- [DATASET ENTRIES]
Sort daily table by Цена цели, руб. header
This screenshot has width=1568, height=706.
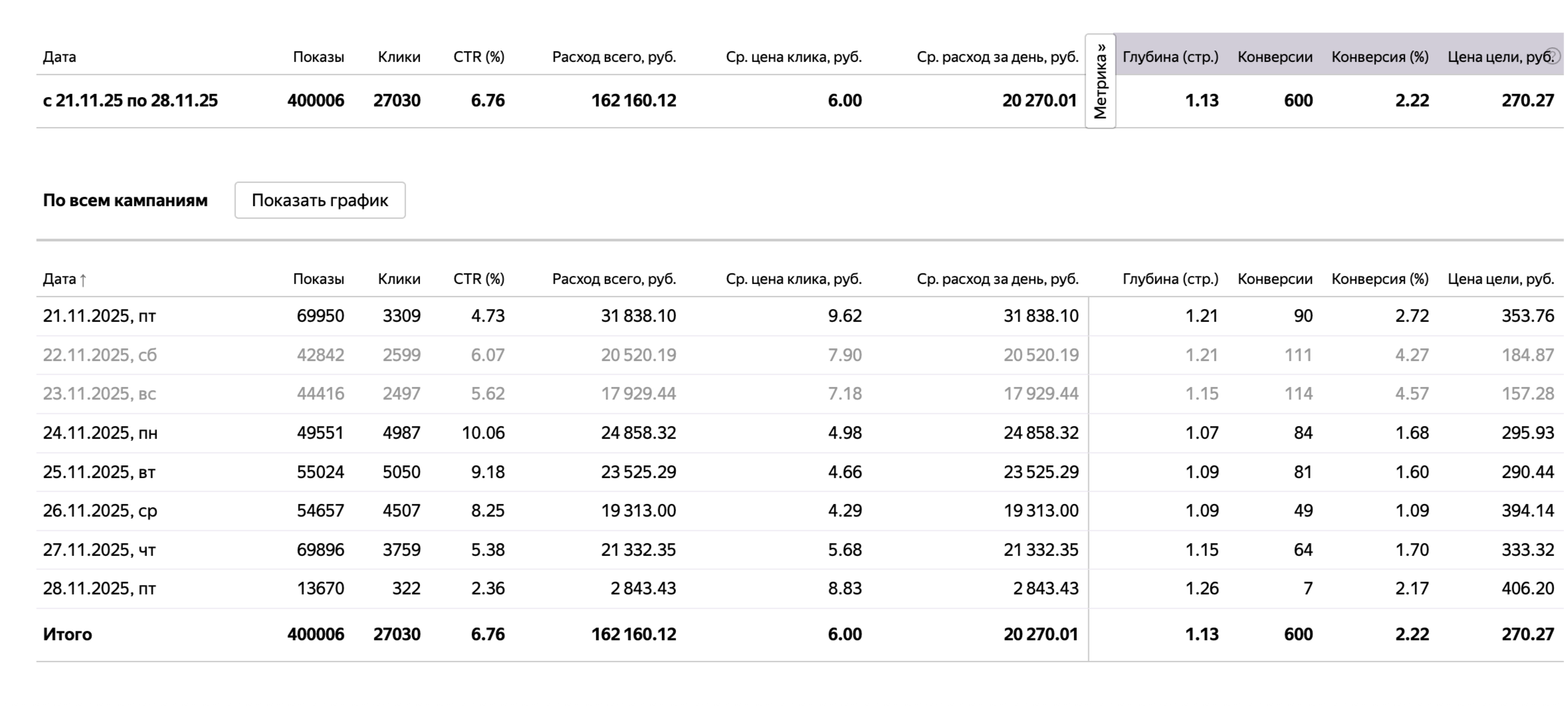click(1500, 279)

==

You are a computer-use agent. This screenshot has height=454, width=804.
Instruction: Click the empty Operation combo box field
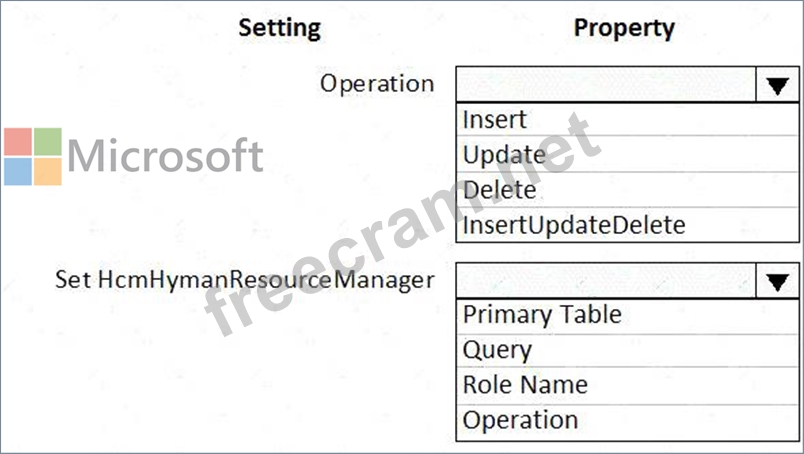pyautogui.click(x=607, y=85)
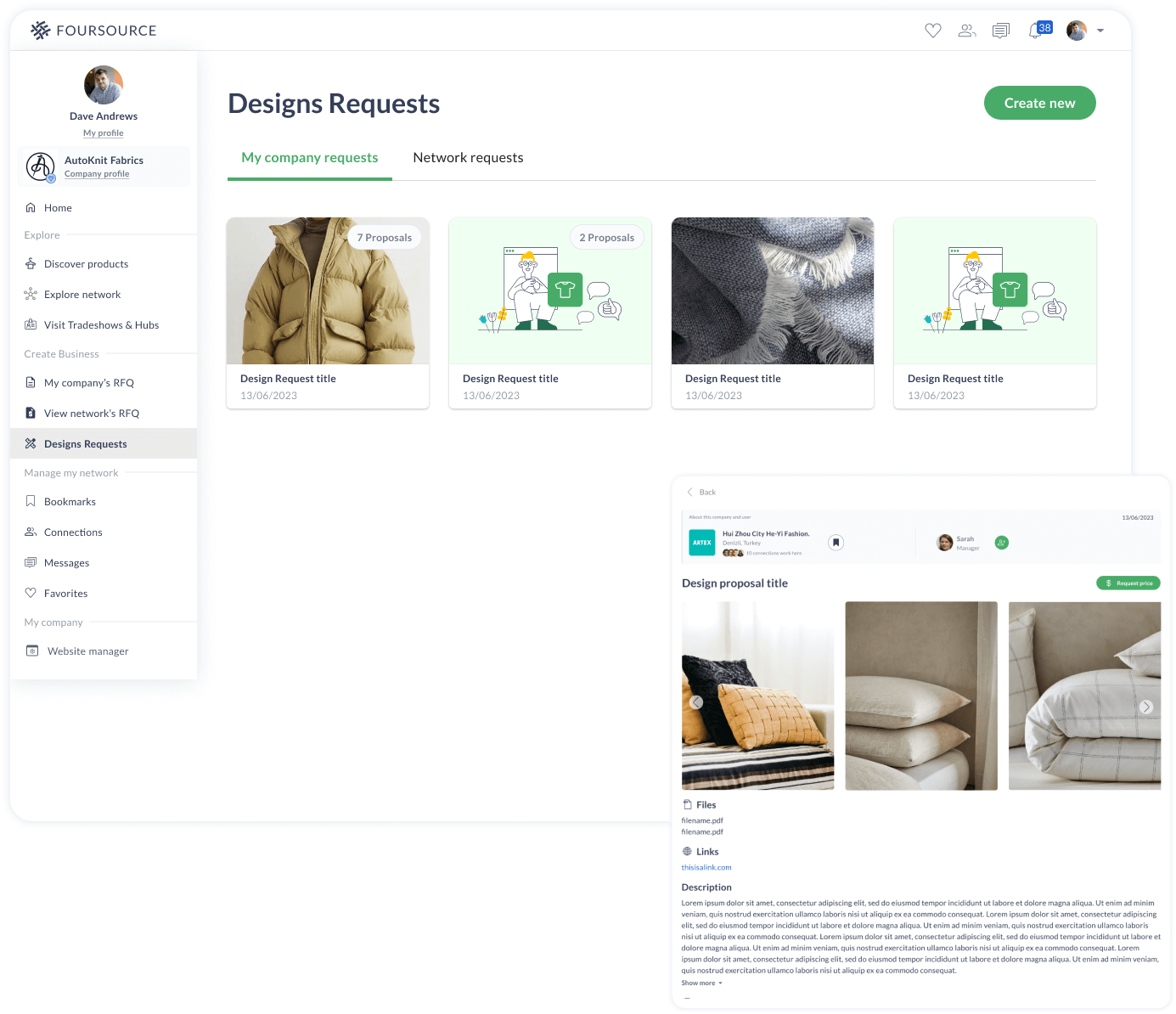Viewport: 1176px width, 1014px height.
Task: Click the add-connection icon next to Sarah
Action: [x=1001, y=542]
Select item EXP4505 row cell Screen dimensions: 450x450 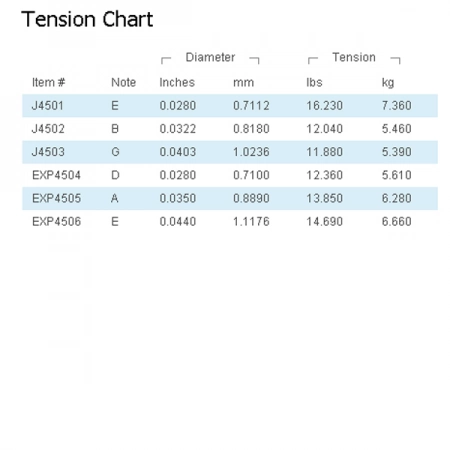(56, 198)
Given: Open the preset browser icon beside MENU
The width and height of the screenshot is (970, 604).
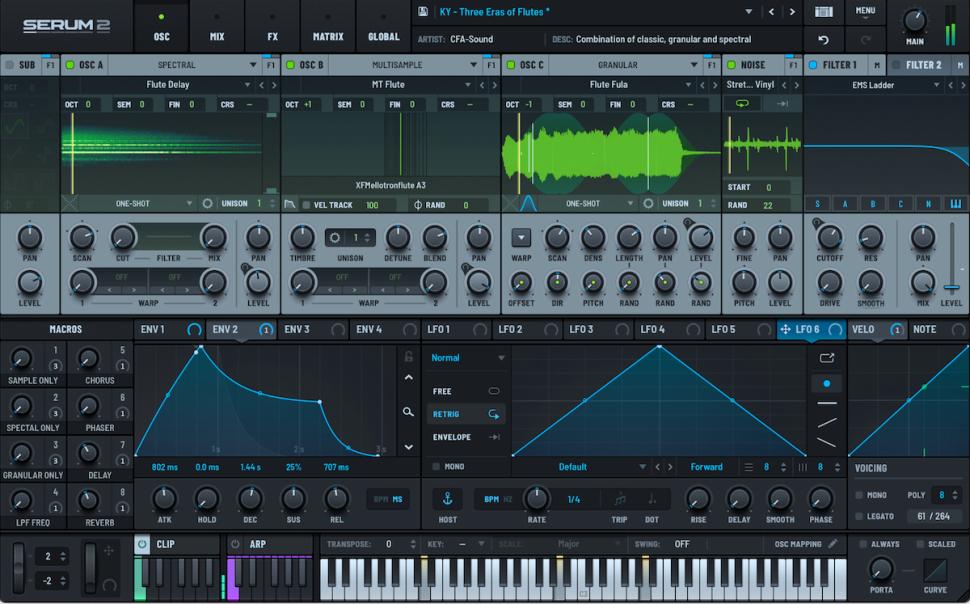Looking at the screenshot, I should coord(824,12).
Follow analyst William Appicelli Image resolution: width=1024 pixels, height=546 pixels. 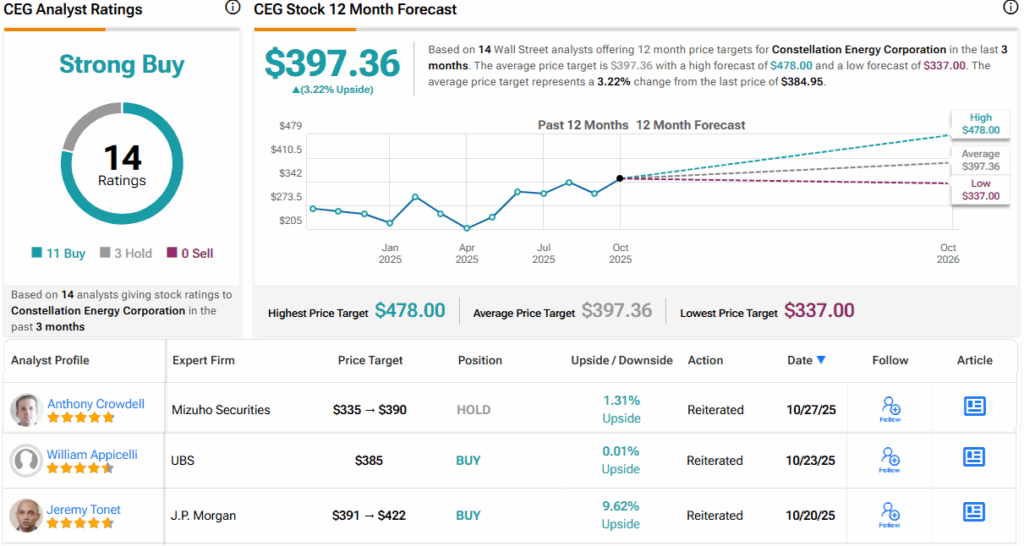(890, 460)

* * *

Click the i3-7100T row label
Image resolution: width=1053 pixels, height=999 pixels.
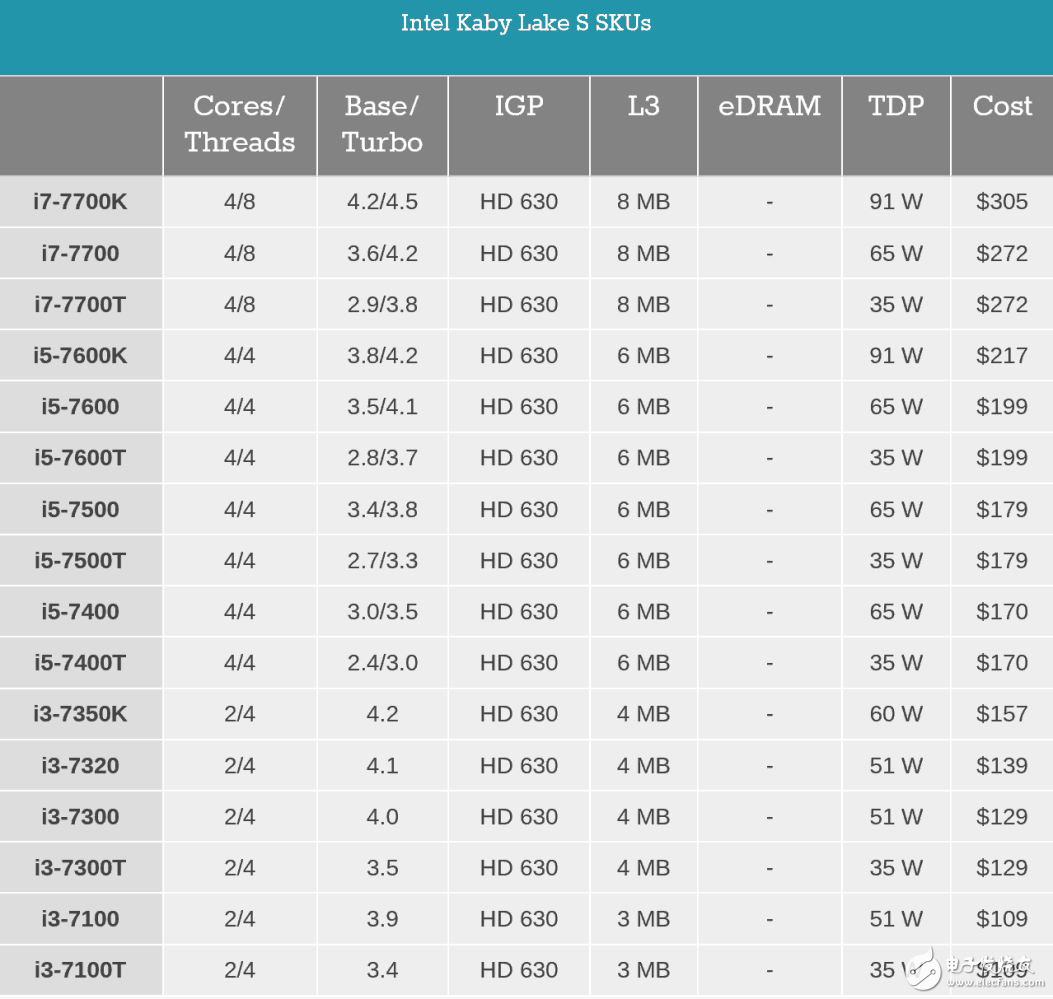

- [THE TASK] The required output is every line above from the one with "Click the i3-7100T row label" down to the one with "Image resolution: width=1053", restated word for word, ends included.

- [PROBLEM SOLUTION]
Click the i3-7100T row label
Image resolution: width=1053 pixels, height=999 pixels.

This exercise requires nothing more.